Muzaffar Olimov, a sociologist with the Sharq Scientific Research Center in Dushanbe, warns that "an entire generation of children is being brought up without fathers -- and what's more, there are very few male teachers left in our schools."
"Unfortunately, the absence of men in their lives will have a negative impact on children's mentality, their way of thinking and even in their potential marriages," Olimov says, although he adds that it's too early to pinpoint the precise effect on Tajik society. "We're going to see the ultimate impact in a few years, when these children grow up."An Open Secret
Yet both Surayo and Mavjigul consider themselves lucky that at least they have husbands -- even though they only see their spouses every few years.
Many other Tajik women can't find partners. A growing number of young women have simply given up hope of ever being able to build their own families. Instead, they simply become second or third wives, despite laws banning polygamy.
A boy and his uncle make their way along a road in the eastern Tajik village of Chormaghz.
"It feels like there are 10 women for each man," Surayo says. "Young girls don't mind dating and marrying men who are already married. The girls don't find it humiliating, and their parents don't mind it either. I know many such families."

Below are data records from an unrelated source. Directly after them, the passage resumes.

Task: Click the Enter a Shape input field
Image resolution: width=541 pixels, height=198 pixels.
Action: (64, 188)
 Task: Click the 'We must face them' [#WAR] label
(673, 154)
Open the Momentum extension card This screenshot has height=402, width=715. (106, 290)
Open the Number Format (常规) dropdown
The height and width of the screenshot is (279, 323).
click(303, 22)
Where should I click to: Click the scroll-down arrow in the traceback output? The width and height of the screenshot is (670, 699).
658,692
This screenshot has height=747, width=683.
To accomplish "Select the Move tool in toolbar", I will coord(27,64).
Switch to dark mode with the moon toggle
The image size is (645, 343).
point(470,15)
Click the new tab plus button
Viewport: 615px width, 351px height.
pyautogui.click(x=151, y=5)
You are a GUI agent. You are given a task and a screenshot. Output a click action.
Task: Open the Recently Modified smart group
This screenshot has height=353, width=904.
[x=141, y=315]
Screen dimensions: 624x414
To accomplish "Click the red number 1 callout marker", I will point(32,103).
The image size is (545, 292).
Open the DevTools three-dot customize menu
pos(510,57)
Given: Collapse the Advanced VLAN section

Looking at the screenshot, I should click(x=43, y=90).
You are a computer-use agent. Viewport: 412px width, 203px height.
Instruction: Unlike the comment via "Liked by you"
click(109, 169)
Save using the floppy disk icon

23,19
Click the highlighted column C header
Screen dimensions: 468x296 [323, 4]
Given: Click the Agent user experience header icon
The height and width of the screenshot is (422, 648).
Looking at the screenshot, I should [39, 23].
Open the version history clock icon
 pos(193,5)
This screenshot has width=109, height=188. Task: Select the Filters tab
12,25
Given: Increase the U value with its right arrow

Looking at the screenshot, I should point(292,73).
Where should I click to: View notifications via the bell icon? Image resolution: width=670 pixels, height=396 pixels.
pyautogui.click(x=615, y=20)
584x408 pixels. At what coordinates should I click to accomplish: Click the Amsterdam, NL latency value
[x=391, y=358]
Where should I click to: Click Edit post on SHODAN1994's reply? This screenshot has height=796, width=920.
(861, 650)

Some have gone so far as to suggest that polygamy is a reality of Tajik's current situation and urged that it be made legal -- although lawmakers have so far rebuffed such efforts.
Polygamy is still officially a punishable offense, but people have long accepted it as an open secret.
Despite all the difficulties of her long-distance marriage, Mavjigul insists that "it's nice to be married, because my husband sends us money -- otherwise we wouldn't have any source of income here in our remote, mountainous village."
In the meantime, little Hangoma waits at the bus stop, as Mavjigul grapples with how to tell her 6-year-old daughter that she's not even sure her father is coming home this winter -- with or without presents.